The University-wide case count reached a semester high largely due to three individual households in late October, when 3.3% of undergraduates tested positive and a total of 107 Penn community members contracted COVID-19.
Penn reopened on-campus housing in the spring semester, but continued to hold classes online.
The University's COVID-19 case count hit its peak of the year between Jan. 31 and Feb. 6, when 239 undergraduate students tested positive.
In response to this peak, the University warned that a campuswide self-quarantine may be imposed. No such quarantine was imposed, as the case count decreased by approximately 50% the following week.
The University offered its first COVID-19 vaccines on April 14. The entirety of the Penn community — including all students — became eligible to receive the vaccine on campus just five days later, when the City of Philadelphia began to offer vaccines to all adults.
Penn required students to be vaccinated to return to campus in the fall of 2021, returning to a nearly normal semester.

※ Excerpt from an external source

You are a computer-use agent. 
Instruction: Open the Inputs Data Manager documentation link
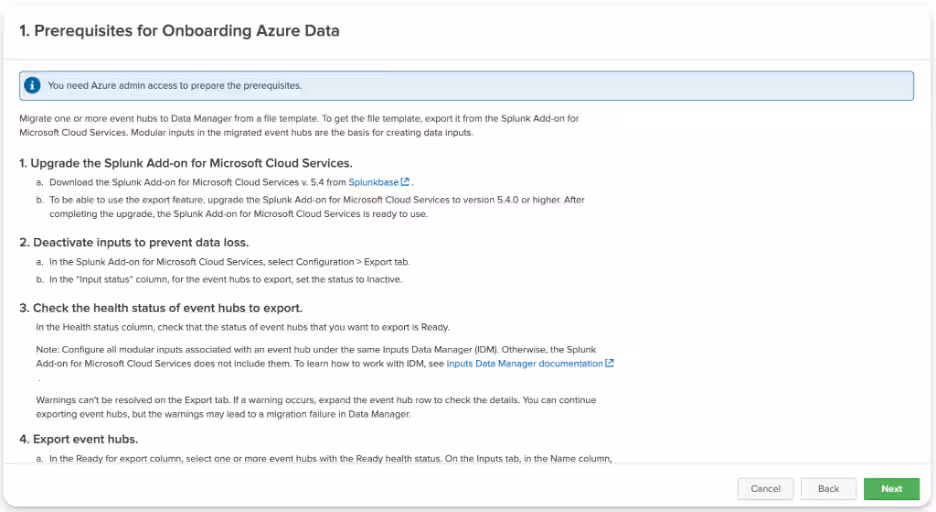coord(524,364)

The 2020 presidential election was significant for the Penn community, with both candidates having strong connections to the University.
This election saw record-high voter turnout and registration rates on Penn’s campus. Many students turned out to vote in person, with a total of 689 ballots cast on Election Day at Penn’s on-campus polling sites. Some students from outside of Pennsylvania traveled back to their states to cast their votes.

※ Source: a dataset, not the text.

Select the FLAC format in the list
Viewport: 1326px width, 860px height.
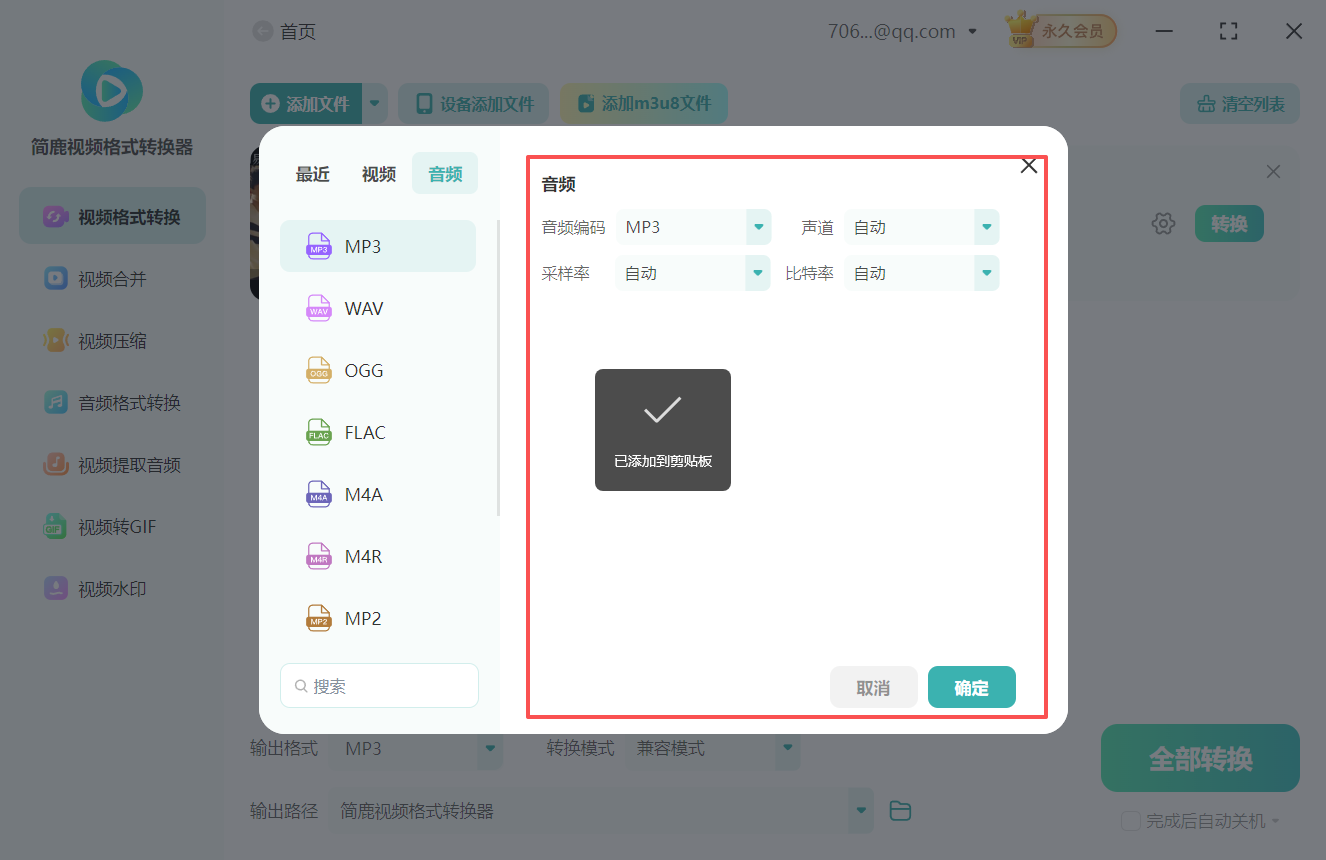[365, 432]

Former Penn President Amy Gutmann and her husband were two of the 503 voters at Houston Hall on Nov. 3. Before she voted, she spoke with The Daily Pennsylvanian about the importance of voting in America’s political and social climate.
"Every election is incredibly important,” Gutmann said. “But this election, given the pandemic, given the fight against racism, given that Philadelphia is the birthplace of freedom and justice, all of our students, members of the Penn community, and everyone across America should be voting in this election.”
After a right-wing insurrection stormed the United States Capitol on Jan. 6, Gutmann and then-Provost and former President Wendell Pritchett condemned the assault in a written statement. Penn alumni also called on the University to revoke former President Donald Trump’s degree.
Trump was impeached less than a month later, but was acquitted by the Senate.
On July 2, Gutmann was officially nominated by President Joe Biden to serve as the U.S. ambassador to Germany.
Penn accepted the lowest number of applicants to the Class of 2025 in its history, with only 5.68% of applicants accepted. It also marked Penn's largest application pool in history with 56,000 applicants — a 34% increase from the year before. The acceptance rate dropped from the 8.07% of applicants accepted to the Class of 2024.
The admissions department also experienced administrative turnover, as Dean of Admissions and 1987 College graduate Eric Furda left the department at the end of 2020.
Vice Dean and Director of Admissions John McLaughlin assumed the role of interim dean of admissions, serving in the position until July 1. He was replaced by Whitney Soule, who previously worked as the senior vice president and dean of admissions and financial aid at Bowdoin College.
Penn Admissions, along with the student-led Kite and Key Society, offered live, student-led, virtual tours to prospective students throughout the 2020-2021 academic year.